When a rebel reaps rewards

When a rebel reaps rewards

When a rebel reaps rewards

Hope Solo has got a mouth on her. She also has a gold medal hanging from her neck.
In an Olympic championship showdown between fierce rivals from the United States and Japan, all that separated the world’s two best female soccer teams was the most clutch goalkeeper on the planet.

In a game for the ages played at classic Wembley Stadium with 80,000 fans creating a sweet cacophony in two distinctly different languages, America won 2-1.

Sometimes, however, it appeared Solo was defending US soccer honour all by herself.
“You can’t go without saying that Hope Solo saved the day about five times,” US forward Abby Wambach declared after her team-mates avenged a painful defeat to Japan at last year’s World Cup.

Is Solo arrogant? Oh, yeah. Does she love the mirror as much as the spotlight? True. Does she care what you think? Next question.

“I don’t care how I’m seen. I’m myself,” Solo said. “I don’t care how people perceive me. I am who I am. And I’m here to win.”

Know what scares people? Solo doesn’t play by the rules of etiquette that have governed female sports since the time when women perspired rather than sweat. For anybody who has a problem with Solo, whether it is US soccer legend Brandi Chastain or sentimental folks who think female athletes should be lace and tears instead of nails and smirks, here’s the message: You can kiss Solo’s gold medal.

Solo is a rebel, if only because she pushes sports for women into the 21st century, where there’s no shame in saving the best quotes for the book deal, ruffling feathers or eating up publicity with a salad fork. There is an unmistakable tension that runs through the living history of US soccer, between the era of the pioneering superheroes named Mia Hamm or Chastain and the current players constantly burdened by the comparison. On the eve of the Olympic final against Japan, the chance for redemption was so raw, the only way Team USA seemed to be able to talk about the challenge was through jaws clenched by tension.

You got the feeling this team was not only competing against Japan, but fighting the lingering, glorious image of Chastain ripping off her jersey to celebrate a World Cup victory 13 years in the past.

“Please don’t misinterpret and think I’m saying we played good soccer and they don’t. They’re sensitive to that idea, and I am too,” Chastain said. Solo is sensitive? “I said they,” Chastain repeated, with a laugh.

The burden of staying No 1 in the world weighs on Team USA led by Wambach. Nothing is ever going to beat the first giddy rise to power. But maybe, just maybe, the end-to-end mayhem of this championship match against Japan, when the Americans were often outplayed but refused to lose, will begin writing legends in red, white and blue for Solo and Carli Lloyd, who scored both US goals.

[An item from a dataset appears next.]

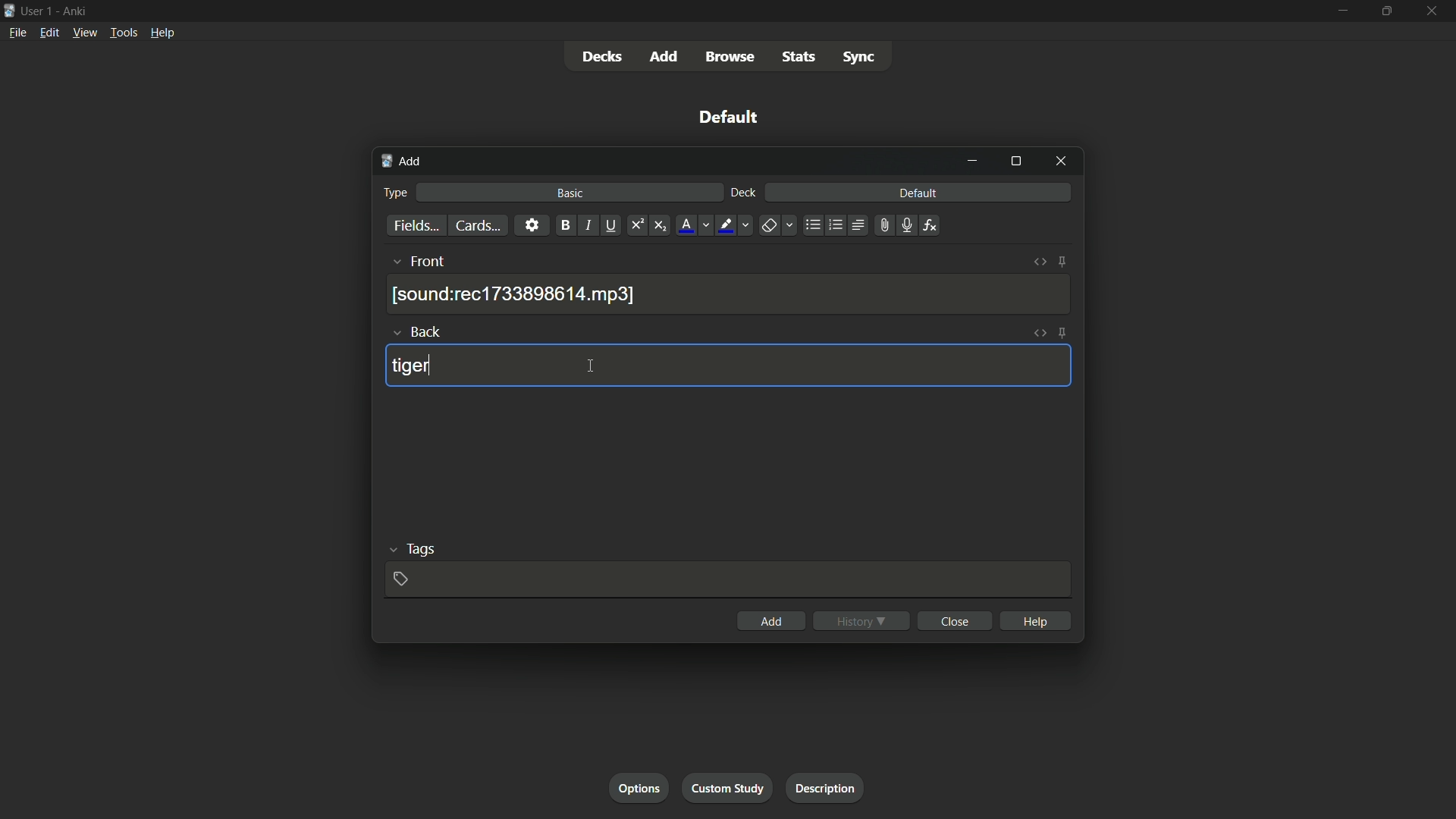  Describe the element at coordinates (49, 33) in the screenshot. I see `edit menu` at that location.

“There are always going to be comparisons to the Yankees of the 1950s. That’s always going to exist,” Chastain said. “Having never won a World Cup, this group will be compared to 1999. That’s natural. Whether it makes any sense? I don’t think so, because we’re never going to play a game against each other. So who knows?” To beat Japan, the US needed a little luck, as when an obvious hand ball in the box by Tobin Heath went undetected.

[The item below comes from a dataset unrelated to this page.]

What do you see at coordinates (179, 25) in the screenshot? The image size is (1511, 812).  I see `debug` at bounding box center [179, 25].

The Americans needed grit, with Wambach pounding her chest and shouting at team-mates that it was all about heart. But, most of all, they needed Solo, who did not bat an eye when defender Christie Rampone committed a ghastly turnover in the 83rd minute, only to be bailed out when her keeper made a leaping save of a wicked shot by Mana Iwabuchi. “It’s not always pretty,” Solo said. “I don’t know when I’m going to be asked to step up, whether it’s the first game or the last game. Who knows? I think I play well under pressure. But a lot of great players do.

“Know what? US soccer has never known a greater big-game player than Solo.
Deal with it. Solo doesn’t say please. All she does is win.